→ **Data listing**
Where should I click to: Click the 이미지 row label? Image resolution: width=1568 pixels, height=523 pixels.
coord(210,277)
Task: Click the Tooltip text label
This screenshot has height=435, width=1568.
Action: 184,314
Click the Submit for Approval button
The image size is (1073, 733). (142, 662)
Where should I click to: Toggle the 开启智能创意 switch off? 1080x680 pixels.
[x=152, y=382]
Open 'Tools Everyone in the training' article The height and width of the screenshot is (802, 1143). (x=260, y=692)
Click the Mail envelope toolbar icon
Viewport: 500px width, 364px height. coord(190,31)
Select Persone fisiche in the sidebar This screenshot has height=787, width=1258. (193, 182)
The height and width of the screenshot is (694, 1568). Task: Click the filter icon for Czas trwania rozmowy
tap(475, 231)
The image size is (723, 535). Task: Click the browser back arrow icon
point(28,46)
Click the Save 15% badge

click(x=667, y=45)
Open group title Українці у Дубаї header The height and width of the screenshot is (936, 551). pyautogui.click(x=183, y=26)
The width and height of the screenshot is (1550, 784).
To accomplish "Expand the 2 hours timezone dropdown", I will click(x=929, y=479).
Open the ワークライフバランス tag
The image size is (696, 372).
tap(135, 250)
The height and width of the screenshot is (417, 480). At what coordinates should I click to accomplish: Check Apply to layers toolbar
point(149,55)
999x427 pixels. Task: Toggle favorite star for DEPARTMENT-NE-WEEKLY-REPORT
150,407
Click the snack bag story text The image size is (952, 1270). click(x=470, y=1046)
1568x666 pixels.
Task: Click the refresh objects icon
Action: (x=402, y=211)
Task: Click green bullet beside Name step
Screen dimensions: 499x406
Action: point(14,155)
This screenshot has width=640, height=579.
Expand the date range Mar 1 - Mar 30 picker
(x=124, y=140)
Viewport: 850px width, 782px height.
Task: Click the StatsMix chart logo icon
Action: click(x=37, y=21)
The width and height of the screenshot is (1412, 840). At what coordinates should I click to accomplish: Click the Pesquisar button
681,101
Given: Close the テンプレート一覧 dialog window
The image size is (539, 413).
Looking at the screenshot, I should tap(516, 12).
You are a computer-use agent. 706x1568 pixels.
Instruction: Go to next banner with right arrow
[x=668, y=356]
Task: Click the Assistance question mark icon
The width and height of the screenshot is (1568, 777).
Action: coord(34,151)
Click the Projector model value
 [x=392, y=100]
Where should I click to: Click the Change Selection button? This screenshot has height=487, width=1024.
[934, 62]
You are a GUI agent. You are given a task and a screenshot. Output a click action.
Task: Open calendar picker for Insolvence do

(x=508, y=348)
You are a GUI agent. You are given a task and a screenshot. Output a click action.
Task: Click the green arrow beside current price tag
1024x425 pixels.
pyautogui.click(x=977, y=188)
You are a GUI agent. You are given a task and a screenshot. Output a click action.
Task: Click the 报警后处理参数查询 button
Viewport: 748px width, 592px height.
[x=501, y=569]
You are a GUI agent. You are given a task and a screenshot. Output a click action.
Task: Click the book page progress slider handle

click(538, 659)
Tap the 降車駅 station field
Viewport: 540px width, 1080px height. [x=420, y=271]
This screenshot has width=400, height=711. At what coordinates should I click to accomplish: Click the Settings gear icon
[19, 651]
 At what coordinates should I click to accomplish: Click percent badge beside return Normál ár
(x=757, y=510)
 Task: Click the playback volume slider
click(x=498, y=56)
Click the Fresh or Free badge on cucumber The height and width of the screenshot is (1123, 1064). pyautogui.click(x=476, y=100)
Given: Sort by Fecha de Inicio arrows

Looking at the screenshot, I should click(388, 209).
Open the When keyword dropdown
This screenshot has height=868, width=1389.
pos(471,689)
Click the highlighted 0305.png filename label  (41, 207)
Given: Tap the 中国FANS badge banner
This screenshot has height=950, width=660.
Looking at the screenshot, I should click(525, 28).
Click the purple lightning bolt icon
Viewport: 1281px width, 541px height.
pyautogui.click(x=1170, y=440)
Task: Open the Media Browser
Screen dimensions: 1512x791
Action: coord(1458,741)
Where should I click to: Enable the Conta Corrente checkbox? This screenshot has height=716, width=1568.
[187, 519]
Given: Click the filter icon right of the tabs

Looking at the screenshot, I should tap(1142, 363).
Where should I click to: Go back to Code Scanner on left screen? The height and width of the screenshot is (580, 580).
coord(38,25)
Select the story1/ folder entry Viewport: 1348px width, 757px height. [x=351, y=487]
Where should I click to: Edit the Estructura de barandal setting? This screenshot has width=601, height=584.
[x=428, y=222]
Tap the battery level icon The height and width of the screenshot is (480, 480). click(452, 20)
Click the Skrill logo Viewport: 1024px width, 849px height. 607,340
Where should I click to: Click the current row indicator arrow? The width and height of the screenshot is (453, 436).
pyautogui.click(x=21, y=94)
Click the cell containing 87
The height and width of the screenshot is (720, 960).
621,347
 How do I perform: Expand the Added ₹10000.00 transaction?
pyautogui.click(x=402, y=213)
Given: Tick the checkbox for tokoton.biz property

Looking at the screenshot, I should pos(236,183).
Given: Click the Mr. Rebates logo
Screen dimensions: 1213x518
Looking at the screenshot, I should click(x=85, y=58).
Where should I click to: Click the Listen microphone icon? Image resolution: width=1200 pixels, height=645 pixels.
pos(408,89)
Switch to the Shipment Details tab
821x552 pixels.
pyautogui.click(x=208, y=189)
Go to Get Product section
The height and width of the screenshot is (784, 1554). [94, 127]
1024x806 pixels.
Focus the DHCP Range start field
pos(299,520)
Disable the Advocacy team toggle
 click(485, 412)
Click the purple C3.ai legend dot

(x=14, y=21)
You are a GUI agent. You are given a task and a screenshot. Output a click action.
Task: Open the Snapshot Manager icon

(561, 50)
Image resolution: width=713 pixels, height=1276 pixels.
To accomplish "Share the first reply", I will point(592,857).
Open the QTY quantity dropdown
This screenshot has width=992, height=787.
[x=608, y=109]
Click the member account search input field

→ **What you will do**
From the listing above, copy every line that includes the word "green".

→ **Answer section**
Task: Click green bullet beside Name step
Task: Click the green arrow beside current price tag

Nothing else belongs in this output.